After the war, Drewry traded the farm to Captain James Jones. Jones wasn’t successful at farming, since the land was worn out from tobacco and cotton crops. In 1887, the property was sold to James Bellwood whose name continues to be associated with the site.
Bellwood paid $18.50 per acre for 2,000 acres of land and made Manor House his home and the property became known as Bellwood Farms.
To restore the productivity of the soil, Bellwood introduced crop rotation, used mulching and natural fertilizers and installed miles of drainage tiles and levees. Kingsland Creek fed two ponds on the property: Parker Pond and another where the post pool is now located.
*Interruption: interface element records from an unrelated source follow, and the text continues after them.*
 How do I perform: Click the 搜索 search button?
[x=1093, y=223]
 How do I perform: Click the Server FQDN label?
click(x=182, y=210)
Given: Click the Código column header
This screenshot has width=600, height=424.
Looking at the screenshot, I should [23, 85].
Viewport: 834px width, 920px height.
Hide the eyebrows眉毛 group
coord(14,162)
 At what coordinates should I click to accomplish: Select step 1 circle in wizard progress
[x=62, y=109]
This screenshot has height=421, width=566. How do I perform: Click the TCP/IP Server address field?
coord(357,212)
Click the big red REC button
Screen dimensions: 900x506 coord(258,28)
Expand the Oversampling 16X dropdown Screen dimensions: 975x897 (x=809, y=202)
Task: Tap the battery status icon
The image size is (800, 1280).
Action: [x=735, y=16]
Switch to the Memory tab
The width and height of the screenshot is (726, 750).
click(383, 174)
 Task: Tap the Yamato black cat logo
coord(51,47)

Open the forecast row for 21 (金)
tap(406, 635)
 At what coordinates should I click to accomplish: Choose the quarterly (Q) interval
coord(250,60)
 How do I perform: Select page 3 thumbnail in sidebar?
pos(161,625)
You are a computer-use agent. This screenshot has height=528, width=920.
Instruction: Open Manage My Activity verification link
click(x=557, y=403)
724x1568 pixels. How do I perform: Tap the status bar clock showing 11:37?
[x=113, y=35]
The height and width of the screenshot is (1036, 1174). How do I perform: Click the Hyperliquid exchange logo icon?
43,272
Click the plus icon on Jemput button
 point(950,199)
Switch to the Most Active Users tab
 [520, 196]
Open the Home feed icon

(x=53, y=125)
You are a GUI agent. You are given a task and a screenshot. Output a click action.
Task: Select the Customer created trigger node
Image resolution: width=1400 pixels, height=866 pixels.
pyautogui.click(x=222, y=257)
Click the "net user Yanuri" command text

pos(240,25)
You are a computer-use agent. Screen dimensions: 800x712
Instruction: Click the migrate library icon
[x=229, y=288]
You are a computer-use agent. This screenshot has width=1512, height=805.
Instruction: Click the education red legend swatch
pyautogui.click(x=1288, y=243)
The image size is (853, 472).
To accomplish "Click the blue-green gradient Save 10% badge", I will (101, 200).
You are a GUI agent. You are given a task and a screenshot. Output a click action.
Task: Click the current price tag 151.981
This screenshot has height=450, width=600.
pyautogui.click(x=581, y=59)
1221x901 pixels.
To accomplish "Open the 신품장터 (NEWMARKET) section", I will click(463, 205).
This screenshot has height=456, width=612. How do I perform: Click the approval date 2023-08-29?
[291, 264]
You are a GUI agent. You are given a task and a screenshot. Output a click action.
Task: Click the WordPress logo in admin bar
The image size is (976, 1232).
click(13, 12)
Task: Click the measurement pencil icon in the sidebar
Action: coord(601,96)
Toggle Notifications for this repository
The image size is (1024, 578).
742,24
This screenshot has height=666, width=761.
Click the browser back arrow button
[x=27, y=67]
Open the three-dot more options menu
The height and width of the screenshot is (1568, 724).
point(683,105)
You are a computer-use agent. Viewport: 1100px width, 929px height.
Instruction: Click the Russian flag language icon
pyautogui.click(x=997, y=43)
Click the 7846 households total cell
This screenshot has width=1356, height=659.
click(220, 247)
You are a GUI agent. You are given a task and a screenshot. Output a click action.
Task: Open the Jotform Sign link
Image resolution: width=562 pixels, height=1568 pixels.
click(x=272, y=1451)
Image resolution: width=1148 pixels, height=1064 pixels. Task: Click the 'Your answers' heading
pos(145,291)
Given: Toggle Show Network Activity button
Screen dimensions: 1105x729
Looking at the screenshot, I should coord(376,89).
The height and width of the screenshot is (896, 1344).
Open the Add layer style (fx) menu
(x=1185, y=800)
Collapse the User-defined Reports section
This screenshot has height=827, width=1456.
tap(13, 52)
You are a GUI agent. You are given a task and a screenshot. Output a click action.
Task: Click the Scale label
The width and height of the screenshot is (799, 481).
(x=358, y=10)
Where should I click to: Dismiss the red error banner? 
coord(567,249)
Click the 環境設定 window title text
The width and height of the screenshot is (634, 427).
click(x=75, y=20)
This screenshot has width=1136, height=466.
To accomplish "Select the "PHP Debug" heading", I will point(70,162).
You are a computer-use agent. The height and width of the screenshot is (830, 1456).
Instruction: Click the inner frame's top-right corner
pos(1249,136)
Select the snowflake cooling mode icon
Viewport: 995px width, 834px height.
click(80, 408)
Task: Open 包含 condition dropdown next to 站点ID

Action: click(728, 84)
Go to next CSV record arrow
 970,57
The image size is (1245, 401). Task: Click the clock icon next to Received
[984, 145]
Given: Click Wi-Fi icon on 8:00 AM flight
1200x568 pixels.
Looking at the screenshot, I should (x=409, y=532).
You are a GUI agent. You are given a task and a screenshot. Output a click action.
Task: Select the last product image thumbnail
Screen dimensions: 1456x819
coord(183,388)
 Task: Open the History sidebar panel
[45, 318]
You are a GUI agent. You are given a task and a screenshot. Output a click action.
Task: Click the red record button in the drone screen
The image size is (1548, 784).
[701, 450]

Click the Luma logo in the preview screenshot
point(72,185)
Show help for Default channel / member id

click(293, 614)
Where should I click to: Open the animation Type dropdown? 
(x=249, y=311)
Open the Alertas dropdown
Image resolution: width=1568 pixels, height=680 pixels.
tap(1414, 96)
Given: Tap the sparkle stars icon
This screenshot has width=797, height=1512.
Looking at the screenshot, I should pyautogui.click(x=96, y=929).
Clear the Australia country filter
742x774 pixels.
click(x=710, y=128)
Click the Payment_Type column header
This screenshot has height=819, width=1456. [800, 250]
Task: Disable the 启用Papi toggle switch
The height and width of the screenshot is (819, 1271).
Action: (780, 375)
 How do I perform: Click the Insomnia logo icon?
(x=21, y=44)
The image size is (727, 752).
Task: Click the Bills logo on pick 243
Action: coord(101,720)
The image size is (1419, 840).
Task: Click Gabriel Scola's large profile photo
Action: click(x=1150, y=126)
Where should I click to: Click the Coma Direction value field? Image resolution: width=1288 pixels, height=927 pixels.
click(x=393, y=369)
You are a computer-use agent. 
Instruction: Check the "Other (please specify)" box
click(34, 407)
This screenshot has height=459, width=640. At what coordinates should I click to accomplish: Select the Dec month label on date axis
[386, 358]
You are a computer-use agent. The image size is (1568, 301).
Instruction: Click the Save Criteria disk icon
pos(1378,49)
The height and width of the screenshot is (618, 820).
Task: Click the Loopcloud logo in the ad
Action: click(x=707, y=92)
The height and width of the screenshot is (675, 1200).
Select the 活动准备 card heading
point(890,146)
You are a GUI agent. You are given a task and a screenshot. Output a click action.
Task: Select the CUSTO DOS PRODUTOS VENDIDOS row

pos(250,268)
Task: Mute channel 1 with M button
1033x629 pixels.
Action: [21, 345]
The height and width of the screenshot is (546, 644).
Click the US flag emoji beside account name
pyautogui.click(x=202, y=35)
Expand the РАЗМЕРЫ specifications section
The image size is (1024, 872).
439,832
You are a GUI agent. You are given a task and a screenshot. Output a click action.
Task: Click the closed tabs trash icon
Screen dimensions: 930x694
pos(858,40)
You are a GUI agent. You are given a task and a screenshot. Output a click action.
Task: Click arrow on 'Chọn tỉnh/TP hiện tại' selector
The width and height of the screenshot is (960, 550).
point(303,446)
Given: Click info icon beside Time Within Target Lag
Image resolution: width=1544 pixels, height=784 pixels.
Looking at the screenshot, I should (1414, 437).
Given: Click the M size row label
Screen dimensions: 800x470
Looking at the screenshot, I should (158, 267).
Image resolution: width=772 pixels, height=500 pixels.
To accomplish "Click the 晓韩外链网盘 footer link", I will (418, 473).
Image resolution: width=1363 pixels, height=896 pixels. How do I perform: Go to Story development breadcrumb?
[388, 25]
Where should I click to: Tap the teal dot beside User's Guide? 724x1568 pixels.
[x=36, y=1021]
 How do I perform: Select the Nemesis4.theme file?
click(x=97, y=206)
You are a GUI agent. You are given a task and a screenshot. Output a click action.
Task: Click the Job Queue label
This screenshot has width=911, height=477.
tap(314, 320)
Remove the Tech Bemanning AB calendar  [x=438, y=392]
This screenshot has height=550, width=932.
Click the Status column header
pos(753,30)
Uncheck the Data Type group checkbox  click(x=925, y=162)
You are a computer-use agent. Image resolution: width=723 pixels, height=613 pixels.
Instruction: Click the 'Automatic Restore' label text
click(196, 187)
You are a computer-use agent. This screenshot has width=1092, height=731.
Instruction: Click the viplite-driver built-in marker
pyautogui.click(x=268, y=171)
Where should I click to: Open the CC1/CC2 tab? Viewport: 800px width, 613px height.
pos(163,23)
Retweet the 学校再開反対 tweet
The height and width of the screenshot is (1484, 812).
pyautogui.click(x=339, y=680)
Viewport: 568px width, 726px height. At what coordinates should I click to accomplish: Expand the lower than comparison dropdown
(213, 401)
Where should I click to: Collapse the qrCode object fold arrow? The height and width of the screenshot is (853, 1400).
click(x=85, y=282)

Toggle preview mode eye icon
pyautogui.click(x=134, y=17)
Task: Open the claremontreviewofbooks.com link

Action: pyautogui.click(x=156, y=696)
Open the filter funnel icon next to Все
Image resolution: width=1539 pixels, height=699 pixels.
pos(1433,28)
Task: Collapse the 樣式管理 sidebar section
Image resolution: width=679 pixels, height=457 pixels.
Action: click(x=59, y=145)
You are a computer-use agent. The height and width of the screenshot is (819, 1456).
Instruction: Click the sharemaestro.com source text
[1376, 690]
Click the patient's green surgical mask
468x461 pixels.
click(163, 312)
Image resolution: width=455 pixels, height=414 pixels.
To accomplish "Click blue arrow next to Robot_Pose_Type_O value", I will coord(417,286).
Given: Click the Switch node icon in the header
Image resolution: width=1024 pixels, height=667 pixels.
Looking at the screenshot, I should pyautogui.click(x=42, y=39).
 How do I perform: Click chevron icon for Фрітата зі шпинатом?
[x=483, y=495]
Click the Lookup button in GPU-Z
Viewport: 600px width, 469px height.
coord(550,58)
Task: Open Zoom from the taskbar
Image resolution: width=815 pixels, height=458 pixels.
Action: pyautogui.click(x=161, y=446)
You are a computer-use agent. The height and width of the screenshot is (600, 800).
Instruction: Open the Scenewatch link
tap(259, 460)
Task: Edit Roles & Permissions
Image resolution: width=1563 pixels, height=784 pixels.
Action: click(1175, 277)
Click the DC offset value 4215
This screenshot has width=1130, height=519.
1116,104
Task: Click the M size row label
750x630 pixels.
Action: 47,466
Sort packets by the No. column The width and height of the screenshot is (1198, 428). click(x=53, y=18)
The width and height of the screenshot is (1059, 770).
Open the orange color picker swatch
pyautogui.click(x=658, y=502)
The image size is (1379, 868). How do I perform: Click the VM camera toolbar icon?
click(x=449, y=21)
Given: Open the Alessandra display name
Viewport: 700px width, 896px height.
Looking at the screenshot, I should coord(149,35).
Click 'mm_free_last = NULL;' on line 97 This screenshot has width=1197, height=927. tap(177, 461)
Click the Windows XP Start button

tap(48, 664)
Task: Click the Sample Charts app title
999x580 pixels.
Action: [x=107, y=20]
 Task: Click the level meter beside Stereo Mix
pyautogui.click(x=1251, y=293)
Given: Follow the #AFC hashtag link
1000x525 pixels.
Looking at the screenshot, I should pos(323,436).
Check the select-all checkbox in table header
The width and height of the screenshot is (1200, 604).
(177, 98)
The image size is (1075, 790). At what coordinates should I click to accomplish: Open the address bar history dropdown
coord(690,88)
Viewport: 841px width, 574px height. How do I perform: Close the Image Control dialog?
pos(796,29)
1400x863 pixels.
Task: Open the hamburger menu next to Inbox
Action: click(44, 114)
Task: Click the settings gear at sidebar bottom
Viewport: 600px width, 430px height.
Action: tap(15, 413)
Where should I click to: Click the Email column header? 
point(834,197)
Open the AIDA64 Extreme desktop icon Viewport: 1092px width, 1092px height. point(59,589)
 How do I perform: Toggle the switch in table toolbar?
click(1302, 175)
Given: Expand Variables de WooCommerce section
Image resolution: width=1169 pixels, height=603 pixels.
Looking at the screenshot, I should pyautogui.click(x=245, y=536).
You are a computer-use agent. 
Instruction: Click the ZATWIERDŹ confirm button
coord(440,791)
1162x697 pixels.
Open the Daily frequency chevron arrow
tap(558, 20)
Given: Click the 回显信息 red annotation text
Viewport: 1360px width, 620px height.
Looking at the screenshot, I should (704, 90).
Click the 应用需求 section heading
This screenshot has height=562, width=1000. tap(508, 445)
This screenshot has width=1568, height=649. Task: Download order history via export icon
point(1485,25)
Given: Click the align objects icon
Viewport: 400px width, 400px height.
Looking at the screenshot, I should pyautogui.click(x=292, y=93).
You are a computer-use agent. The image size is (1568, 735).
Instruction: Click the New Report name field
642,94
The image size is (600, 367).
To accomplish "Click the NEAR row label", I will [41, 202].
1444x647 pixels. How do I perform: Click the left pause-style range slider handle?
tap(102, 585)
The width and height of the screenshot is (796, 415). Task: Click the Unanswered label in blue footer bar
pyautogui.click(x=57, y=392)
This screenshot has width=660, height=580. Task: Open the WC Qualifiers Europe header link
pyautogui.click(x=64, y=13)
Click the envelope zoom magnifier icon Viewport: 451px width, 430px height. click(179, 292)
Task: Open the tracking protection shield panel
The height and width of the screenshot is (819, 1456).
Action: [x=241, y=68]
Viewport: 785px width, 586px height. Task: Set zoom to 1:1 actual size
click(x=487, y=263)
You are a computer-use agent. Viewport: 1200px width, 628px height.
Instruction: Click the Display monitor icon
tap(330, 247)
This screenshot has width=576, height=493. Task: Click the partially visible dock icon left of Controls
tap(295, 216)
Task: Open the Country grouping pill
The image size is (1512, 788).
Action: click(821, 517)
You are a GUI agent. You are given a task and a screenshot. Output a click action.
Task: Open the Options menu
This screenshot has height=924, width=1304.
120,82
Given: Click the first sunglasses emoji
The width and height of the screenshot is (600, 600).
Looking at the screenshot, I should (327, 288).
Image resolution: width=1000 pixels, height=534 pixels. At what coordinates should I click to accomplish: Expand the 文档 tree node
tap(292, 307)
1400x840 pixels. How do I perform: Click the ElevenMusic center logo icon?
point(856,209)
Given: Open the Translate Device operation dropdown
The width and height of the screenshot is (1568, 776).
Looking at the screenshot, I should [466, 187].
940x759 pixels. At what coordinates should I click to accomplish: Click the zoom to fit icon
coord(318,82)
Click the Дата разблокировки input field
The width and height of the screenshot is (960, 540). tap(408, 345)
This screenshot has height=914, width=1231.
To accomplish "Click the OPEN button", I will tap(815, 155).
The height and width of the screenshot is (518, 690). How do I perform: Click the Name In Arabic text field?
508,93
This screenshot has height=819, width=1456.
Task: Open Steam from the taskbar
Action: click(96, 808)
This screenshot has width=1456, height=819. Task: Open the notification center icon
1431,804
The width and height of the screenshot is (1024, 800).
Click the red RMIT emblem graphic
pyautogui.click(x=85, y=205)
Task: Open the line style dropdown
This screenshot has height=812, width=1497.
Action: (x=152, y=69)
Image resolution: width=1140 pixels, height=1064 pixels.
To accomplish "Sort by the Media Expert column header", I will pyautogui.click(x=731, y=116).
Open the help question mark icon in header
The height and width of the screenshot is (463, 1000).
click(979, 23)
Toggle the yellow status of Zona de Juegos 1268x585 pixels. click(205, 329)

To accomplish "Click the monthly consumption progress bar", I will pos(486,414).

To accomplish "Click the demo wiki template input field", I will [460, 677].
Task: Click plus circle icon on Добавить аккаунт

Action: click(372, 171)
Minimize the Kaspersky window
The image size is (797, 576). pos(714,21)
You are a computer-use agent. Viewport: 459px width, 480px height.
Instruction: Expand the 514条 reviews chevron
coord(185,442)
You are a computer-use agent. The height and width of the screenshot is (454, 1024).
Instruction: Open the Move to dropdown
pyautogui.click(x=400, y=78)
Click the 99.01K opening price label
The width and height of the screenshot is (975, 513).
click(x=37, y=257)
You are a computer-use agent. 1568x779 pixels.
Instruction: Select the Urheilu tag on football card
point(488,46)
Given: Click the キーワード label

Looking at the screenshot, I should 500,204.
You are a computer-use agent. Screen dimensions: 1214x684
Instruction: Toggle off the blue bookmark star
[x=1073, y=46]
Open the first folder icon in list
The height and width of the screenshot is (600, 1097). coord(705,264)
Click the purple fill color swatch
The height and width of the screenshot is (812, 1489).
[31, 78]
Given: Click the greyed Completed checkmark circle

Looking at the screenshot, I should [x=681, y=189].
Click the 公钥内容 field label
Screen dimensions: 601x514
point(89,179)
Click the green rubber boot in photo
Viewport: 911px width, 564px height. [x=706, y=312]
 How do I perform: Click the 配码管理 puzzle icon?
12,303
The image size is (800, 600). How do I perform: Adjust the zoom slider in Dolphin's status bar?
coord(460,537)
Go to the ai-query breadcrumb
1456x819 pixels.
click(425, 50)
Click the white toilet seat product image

In 1901, Bellwood built two houses on his property for crews working on power and trolley lines between Petersburg and Richmond to live in. In 1913, he moved the two houses, joined them together and gave the home to his son Frank as a wedding gift. Frank and his wife lived in the house until the government purchased the property. The house was moved 200 feet east to its present location to make way for construction of warehouses and served as the post commander’s home, or Quarters One.
Bellwood won many awards for his crops and livestock at the Panama-Pacific International Exposition in San Francisco in 1915; some are on display in building 34. He grew 200 varieties of grains, grasses and forage crops and also had a dairy farm which supplied milk to Richmond markets. He had a herd of over 1,000 Holstein cattle and a prize herd of beef cattle. The large dairy barn on the site was razed in 1947, however, the Community Center may have been used by Bellwood and by the Army as a stable or feed storage shed.
The farm was a popular weekend destination for locals, who came to view the livestock, wildlife and gardens. The Canadian native missed the elk of his homeland so much that he imported a pair of Wapiti elk from the Northwest. The elk flourished and were a hit with the local residents.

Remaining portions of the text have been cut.